For our purposes here all cider is hard cider. Unfermented ‘cider’ like you drink on Thanksgiving will be referred to as apple juice. Before Prohibition all cider was hard by definition.

  • Start with your juice. The juice can’t have sulfates. Sulfates are sometimes added to juice as a preservative; they will kill your yeast. Fresh pressed cider from a local orchard works best, but I have also made cider with Target brand juice bought on clearance after Christmas.
  • Treat your juice with a camden tablet to kill any wild yeast and let sit for 24 hours.
  • Pitch the yeast of your choice. In the past I’ve used ale yeasts. Wine or champagne yeasts can also work and will make a drier cider. There are also cider yeasts available. When you pitch your yeast add yeast nutrient as apple juice is not as nutrient-rich as a barley wort.
  • Keep your fermenting cider in the primary fermenter for 2-3 weeks.
  • Rack to a secondary for up to 8 weeks for additional conditioning.
  • Bottle or keg as you would a beer. Add priming sugar or force carbonate if you want to make a sparkling cider. Ciders can be sparkling, still, or pellitant which is very lightly carbonated.
  • You can also add ascorbic acid (Vitamin C) at bottling to prevent the cider from becoming oxidized and darkening. Your cider can darken when exposed to oxygen just like the inside of an apple after you bite into it.
  • Some cider-makers like to back-sweeten their cider at this point with sugar or apple juice concentrate. Most commercial cider makers back-sweeten and force carbonate their ciders. If you are brewer with kegging equipment this is certainly an option. If you are bottling your cider and want to back-sweeten you will need to add another camden tablet and make a still cider, or use an artificial sweetener that the yeast won’t ferment. Otherwise you will have gushers and bottle bombs as the yeast ferments the additional sugars in the bottle.

That is the easiest way to make cider at home. You can add different sugars before primary fermentation to increase the alcohol level. You can also add any other flavors you would like to add during secondary fermentation. My ‘award winning’ cider added local wildflower honey and was aged on oak chips.

Cidermaking is more similar to winemaking than it is brewing. More experienced cidermakers know how to manipulate the levels of tanin and acidity in the cider. Many also select the variety of apples they want to use and press the apples themselves. This is all outside of my area of expertise. After several years of not making a cider, and having a better idea of what I don’t know about cider, I wanted to keep it very simple this time.

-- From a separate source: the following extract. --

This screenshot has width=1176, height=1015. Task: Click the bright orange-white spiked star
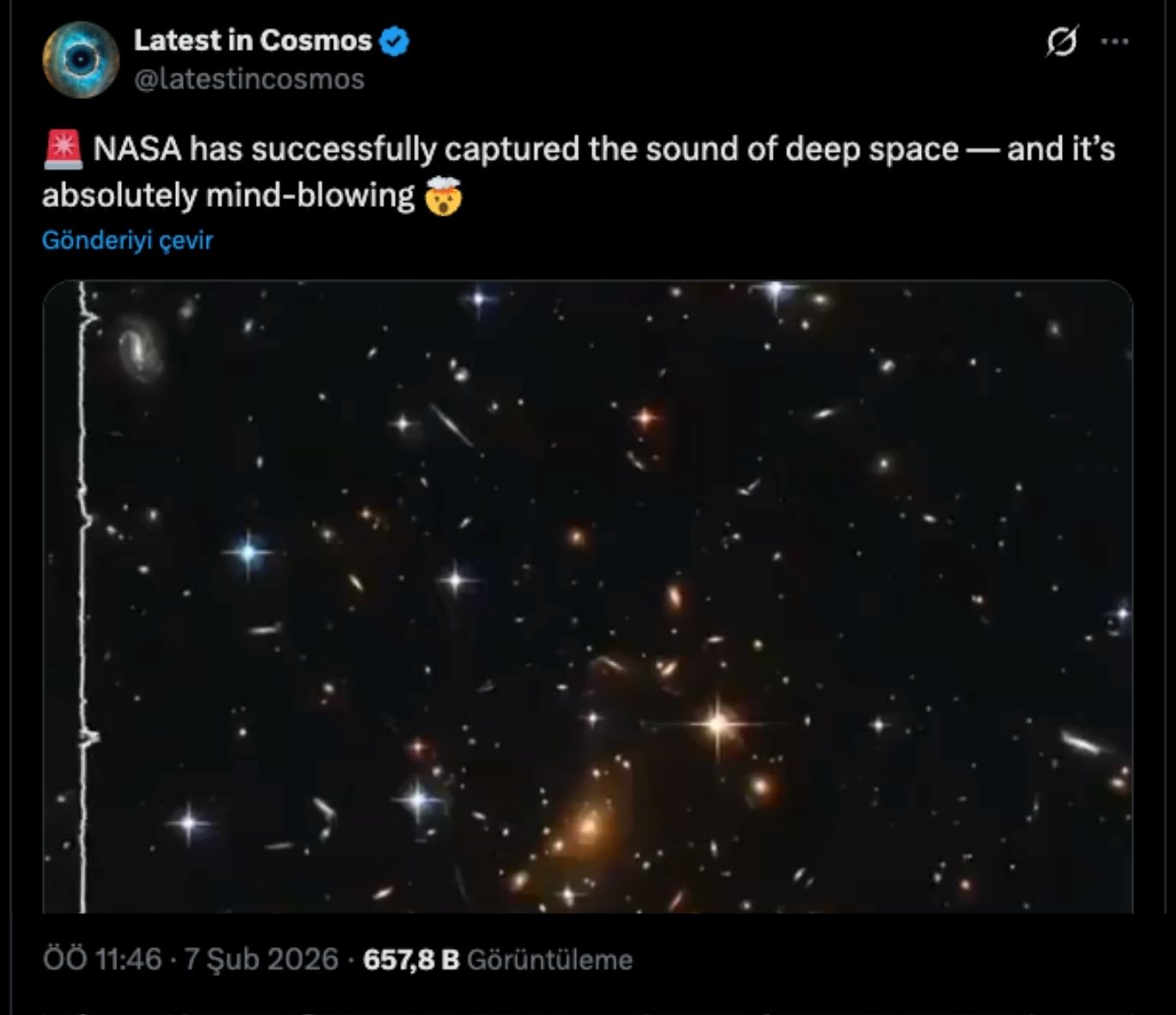tap(718, 724)
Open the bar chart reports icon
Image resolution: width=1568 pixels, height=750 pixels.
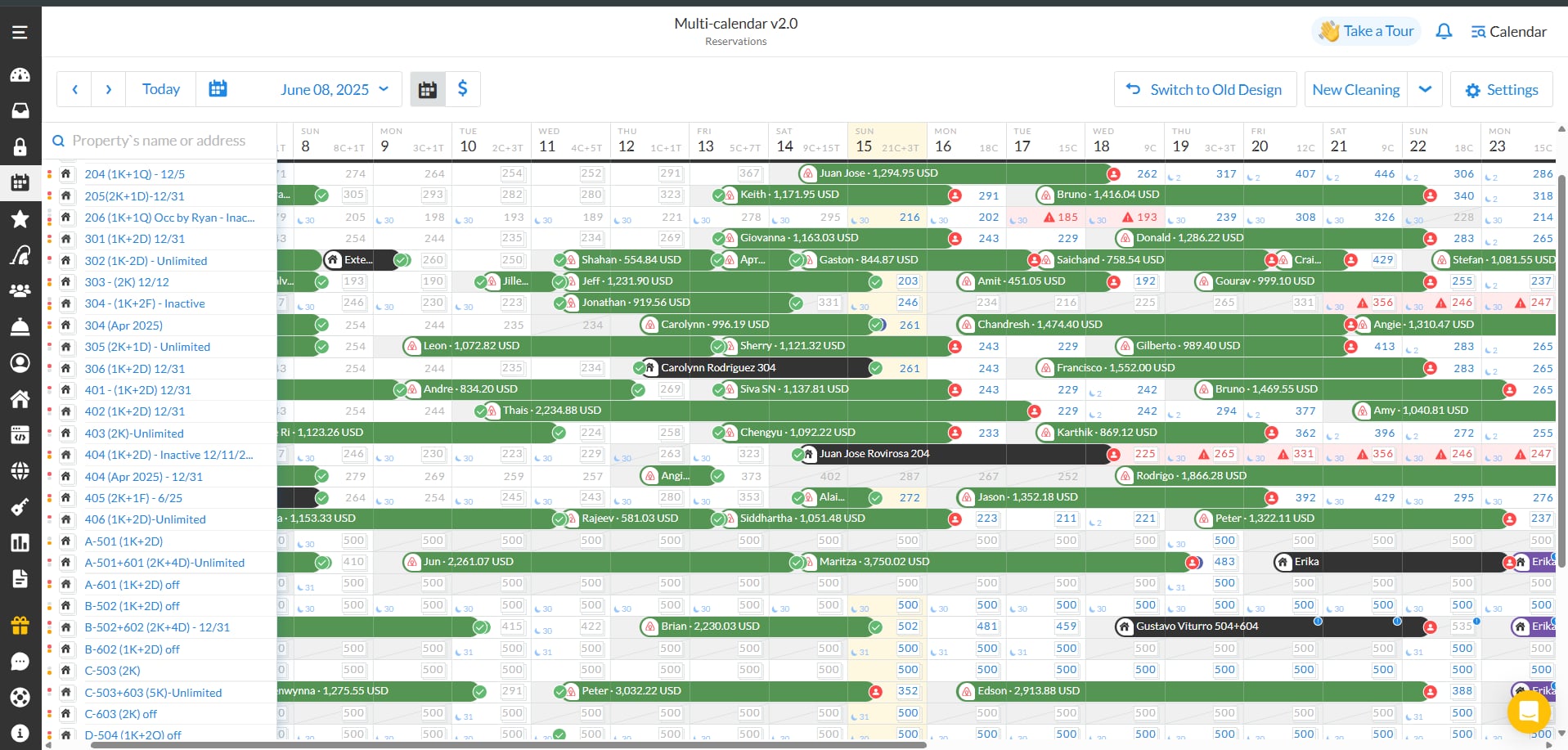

At Homebrew Con I grabbed a packet of Mangrove Jack’s Cider Yeast. I have been told that this yeast will make a dry cider, but still preserve apple flavor and aroma more than a champagne yeast. I bought my apple juice from the Modern Homebrew Emporium. The shop sources its juice from Box Mill Farm in Stow, MA. The juice smelled and tasted outstanding and should make an excellent cider.



I will probably rack the cider to a secondary this weekend. I think I will take some of the oak cubes I bought for Pyrite Pistol, soak them in some rum, and add those to the carboy. While making this cider I cracked open one of my original ciders from 2012 and found it was still quite tasty. I may have to enter it into another competition to see if I can win another award.